The first question that comes to mind is, of course, if we already have the image data, which is what
UIImage object represents, why should we bother to write it back to file, and read it back when uploading, which actually costs extra power consumption?
There are a few factors that have eventually led to the present design choice.
UIImagePickerController actually gives you a
UIImage object, not
NSData (for which you have to obtain using
UIImageJPEGRepresentation), so there is already some overhead. I haven't investigated this fully, but I have reasons to believe that
UIImageJPEGRepresentation does its own copy (duplicated image data) because it involves compression and
EXIF data stripping—even if what's saved in the flash drive is a jpeg image itself.
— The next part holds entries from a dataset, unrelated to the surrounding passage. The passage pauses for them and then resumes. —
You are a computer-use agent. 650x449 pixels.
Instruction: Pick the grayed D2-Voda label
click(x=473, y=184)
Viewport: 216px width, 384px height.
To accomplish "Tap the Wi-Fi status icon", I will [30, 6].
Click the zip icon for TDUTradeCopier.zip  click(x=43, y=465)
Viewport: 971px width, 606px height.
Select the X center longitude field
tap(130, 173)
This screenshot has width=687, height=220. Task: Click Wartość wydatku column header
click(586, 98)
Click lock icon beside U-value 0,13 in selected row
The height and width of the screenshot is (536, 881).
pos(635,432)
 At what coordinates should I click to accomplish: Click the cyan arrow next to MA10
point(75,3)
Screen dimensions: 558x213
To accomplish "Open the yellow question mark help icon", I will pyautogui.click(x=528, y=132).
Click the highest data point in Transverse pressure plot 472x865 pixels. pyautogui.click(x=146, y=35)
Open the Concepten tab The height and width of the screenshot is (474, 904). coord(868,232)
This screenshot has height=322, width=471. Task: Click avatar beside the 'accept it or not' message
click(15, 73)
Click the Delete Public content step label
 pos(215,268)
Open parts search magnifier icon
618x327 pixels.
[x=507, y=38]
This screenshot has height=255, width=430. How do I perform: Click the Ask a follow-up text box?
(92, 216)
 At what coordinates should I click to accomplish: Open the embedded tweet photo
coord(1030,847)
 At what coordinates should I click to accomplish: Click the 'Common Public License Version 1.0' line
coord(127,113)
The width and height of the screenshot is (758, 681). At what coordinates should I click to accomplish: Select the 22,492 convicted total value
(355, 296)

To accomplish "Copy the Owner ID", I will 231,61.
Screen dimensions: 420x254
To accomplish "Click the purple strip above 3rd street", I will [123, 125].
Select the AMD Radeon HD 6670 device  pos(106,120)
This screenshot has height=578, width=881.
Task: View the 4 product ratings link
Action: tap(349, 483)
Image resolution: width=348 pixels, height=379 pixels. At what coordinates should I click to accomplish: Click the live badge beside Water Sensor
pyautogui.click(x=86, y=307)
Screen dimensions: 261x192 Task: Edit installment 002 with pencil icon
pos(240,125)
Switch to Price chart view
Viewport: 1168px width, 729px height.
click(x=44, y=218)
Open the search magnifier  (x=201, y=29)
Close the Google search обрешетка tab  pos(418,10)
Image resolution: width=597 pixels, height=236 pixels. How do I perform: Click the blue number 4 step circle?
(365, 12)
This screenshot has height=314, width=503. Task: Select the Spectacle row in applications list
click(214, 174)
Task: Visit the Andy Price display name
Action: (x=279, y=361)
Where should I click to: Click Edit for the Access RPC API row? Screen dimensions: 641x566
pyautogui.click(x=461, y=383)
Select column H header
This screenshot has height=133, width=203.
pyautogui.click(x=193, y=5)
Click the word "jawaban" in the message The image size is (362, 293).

There is the overhead of combining the multipart HTTP POST data. A head and a tail must be added to the image binary data. In theory, we could have used a "virtualized"
NSInputStream subclass, so that we could first feed it with the head, then with a
NSInputStream for the input data, then another tail. I wouldn't say this if I hadn't tried—but
NSInputStream subclassing has an unsolved issue on Apple's part that makes the design totally unusable.
We could do the head and tail appending on the fly in memory, but it can be quite heavy, considering you're copying a 2MB data block a few times (
NSData to another
NSMutableData for combined POST data), with some apps that could mean multiple
didReceiveMemoryWarning received during the course of the process, which actually slows down the app, compared to the overhead of writing it to flash drive (in which case
didReceiveMemoryWarning is less often received).
The image is indeed almost immediately released after being written to the temp file, as it's an autoreleased
NSData object. We could even add autorelease pool before we get the image from image picker controller, so as to release the autoreleased
UIImage immediately after we obtained the
NSData (but we have to manually retain/release it once, of course).
The problem is less acute on desktop, although if the image is large (say 8 MB), using temp file allows us to free that block of memory in the course of uploading...
But I agree that power consumption can be an issue, although I suspect wifi/3G can be the bigger hog. And it can be a topic of further profiling and measurement, so as to give us a better idea if we do too much premature optimization. The avoidance/reduction of
didReceiveMemoryWarning, though, is my design goal here on iPhone. For desktop the purpose is to free up big chunk of memory.